So I’m in line at Boot’s (a national UK chain of pharmacies) in the Cambridge marketplace and I’m not in a particularly good mood because besides all of my worries about the kids’ visas, I am not a shopper.  I see shopping as a necessary evil, something that must be done so as not to starve to death or walk around naked, but nothing that could possibly be considered enjoyable unless it’s a bookstore or a hardware store.

Then I hear a voice trilling from behind the till.  “Can I help?”

The cashier makes it sound as if I’m her best friend who just dropped by unexpectedly and there’s nothing she would enjoy more than a chat and a cup of tea.

I feel my mood lifting.

I’m still not used to all the cheerfulness that I encounter in some of the stores here–Waitrose (groceries), M & S (which sells everything including, it is said, underpants to the Queen–and when did it stop being known as Mark’s and Spark’s, or even just Mark’s and Spencer?), Tesco (groceries), John Lewis (clothes, furniture, electronics, and sundries), and others too numerous to mention.

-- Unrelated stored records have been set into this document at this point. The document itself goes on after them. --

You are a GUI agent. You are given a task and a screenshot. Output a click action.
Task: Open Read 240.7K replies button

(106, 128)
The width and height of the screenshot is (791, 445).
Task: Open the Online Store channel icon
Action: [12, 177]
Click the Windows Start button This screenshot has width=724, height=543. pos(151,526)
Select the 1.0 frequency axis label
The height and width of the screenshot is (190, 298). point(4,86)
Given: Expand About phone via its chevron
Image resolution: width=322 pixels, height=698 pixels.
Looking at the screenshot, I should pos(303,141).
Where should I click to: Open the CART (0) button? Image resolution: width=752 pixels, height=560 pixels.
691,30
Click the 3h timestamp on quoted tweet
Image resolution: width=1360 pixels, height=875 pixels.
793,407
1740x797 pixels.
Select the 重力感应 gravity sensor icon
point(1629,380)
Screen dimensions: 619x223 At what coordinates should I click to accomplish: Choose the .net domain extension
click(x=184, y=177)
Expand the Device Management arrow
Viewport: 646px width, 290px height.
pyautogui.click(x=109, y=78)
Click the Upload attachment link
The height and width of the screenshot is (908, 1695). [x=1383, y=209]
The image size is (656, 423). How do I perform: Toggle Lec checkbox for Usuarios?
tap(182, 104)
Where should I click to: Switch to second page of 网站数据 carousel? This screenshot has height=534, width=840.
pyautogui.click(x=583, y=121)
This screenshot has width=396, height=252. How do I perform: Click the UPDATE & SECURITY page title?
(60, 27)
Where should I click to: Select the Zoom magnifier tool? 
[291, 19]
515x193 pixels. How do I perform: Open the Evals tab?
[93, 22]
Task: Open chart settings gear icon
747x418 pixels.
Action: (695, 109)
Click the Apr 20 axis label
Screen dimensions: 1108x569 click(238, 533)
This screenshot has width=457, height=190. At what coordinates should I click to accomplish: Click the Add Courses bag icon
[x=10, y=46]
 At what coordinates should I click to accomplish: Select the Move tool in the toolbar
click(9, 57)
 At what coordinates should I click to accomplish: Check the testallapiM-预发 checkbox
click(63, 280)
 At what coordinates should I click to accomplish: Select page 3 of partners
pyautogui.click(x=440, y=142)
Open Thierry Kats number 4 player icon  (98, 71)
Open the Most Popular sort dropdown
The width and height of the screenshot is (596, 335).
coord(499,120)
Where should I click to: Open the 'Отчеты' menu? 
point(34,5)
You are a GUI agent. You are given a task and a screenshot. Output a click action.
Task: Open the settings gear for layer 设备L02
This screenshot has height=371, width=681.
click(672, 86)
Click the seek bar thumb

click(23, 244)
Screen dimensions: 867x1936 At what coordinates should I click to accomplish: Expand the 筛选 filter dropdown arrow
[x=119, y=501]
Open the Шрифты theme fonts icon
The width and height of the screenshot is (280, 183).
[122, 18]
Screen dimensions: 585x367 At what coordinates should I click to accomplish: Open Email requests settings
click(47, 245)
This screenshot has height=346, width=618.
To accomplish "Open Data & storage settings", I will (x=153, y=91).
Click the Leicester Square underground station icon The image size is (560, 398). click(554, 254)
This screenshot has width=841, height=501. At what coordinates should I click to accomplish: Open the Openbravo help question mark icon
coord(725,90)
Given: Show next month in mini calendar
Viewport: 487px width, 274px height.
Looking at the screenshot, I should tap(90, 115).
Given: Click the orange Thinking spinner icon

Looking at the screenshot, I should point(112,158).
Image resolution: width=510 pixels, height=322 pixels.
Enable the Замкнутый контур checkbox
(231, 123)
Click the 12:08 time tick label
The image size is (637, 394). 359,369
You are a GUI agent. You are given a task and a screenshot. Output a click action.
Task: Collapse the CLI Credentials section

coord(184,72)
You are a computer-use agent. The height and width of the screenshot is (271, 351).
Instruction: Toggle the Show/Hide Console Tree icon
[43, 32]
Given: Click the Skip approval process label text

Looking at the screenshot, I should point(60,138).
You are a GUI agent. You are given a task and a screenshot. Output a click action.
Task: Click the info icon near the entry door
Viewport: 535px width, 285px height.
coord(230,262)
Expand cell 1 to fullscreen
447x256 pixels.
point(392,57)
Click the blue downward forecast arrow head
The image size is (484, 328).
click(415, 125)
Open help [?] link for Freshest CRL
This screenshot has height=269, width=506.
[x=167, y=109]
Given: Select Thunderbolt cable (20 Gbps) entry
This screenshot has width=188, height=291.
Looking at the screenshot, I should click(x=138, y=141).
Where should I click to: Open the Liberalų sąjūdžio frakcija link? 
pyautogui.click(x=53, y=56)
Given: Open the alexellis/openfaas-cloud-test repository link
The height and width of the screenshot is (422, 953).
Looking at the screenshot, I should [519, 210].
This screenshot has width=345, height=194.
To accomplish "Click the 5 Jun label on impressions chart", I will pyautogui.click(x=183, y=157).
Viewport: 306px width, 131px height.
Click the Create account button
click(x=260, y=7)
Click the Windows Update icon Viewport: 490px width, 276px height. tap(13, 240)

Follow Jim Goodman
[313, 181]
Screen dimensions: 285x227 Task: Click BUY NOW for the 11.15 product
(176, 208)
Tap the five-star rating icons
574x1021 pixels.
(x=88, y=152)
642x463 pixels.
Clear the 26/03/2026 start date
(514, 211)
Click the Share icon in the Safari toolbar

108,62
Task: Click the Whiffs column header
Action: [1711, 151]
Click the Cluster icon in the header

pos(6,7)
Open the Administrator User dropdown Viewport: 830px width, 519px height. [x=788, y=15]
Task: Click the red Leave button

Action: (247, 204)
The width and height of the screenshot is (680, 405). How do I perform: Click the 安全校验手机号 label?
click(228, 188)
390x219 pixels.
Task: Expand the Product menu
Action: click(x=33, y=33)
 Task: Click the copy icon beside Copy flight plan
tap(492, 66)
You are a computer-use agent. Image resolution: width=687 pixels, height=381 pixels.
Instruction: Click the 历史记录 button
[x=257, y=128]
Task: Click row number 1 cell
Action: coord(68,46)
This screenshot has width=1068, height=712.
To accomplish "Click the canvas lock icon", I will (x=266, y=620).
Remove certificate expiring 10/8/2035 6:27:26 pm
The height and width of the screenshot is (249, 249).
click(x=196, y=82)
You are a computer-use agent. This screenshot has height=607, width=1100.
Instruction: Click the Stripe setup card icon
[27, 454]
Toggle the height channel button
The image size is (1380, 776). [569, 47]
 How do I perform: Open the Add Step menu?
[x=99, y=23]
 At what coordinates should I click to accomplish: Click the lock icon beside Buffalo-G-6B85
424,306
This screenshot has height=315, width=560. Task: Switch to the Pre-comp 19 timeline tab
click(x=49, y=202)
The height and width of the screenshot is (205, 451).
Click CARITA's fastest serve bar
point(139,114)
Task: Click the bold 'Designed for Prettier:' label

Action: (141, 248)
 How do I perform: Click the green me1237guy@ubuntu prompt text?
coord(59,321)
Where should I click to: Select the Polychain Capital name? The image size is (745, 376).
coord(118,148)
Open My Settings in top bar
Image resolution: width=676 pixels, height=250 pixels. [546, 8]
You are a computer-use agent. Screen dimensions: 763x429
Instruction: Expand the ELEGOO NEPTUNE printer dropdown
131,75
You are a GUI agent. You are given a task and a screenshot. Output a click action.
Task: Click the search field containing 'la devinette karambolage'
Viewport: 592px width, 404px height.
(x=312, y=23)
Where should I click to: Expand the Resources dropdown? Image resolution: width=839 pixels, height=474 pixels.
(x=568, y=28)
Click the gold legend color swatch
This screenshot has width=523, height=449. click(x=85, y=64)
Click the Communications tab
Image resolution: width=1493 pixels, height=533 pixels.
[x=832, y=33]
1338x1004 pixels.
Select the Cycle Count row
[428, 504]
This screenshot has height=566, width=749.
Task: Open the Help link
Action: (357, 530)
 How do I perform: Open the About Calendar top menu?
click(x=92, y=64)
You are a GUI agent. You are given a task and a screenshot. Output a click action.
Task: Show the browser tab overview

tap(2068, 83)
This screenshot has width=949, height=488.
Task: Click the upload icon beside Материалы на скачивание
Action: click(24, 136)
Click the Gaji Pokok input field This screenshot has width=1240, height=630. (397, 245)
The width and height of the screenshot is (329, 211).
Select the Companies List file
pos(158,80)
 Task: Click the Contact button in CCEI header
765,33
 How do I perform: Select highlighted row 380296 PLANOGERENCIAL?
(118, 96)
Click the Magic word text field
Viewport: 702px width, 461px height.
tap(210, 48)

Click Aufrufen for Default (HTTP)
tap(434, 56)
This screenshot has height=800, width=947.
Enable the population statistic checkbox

The cheerfulness and helpfulness at many of the stores here in Cambridge can come as quite a shock to someone who’s used to the dismissiveness that occasionally veers into surliness of the cashiers at Stop ‘n’ Shop in our town near Boston (and not to single out Shop ‘n’ Drop, as I call it, but also Star Market (pronounced locally Stah Mahket), Grand Union, Walgreen’s, and CVS), and hundreds of stores in Manhattan (and yes I mean you, Duane Reade, where the cashiers rarely break from their private conversations in Urdu to serve customers, and you, Bloomingdale’s, where my wallet was stolen and the security person refused my request for the several dollars I needed to get home on the subway).  In the fifteen years I lived in New York, I rarely received a cheerful greeting such as I regularly get here.

Maybe I’ve just lived in or visited cranky, high-pressure places, but it seems to me that the US just doesn’t do good retail.

That’s not to say that every shop in Cambridge is a bundle of cheeriness, but it happens enough that it’s worth noting.

The cashier at Waitrose not only chatted nicely, but gave me step-by-step directions on how to cook a turkey for Thanksgiving (necessary as I’m a vegetarian and never had to do this particular act of cooking).

The cashier at M & S helped me pick white cat hairs off a pair of black pants that I was returning, chatting all the while about her own cat and asking me about mine.

The man at the Apple Store told me not to buy from them as I could do better by buying an Apple laptop in America and having it shipped to me.  Another man at the Apple Store sent me to a phone store because he said it would be cheaper for me to buy an iPhone 4S and a contract from the other store rather than from Apple.  The guy at the phone store sent me to another phone store because they could give me a shorter contract.  The guy at . . . well, you get the picture.  They’re being so incredibly helpful it’s as if all they want to do in life is save me money.

And they will actually help you find things.  In America I’m used to hearing, “If it’s not on the shelves we don’t have it,” or being waved towards an aisle and told, “It’s in aisle 7,” when I’ve been up and down aisle 7 for the past 20 minutes. Here, I’ve had experiences where they actually stop stacking the shelves and then accompanied me to the far side of the store to locate the exact item–balsamic vinaigrette, pesto, burritos–that I needed.

Maybe these people go home after work and kick the dog, but oh my God, when they’re at the till, they can be such a delight.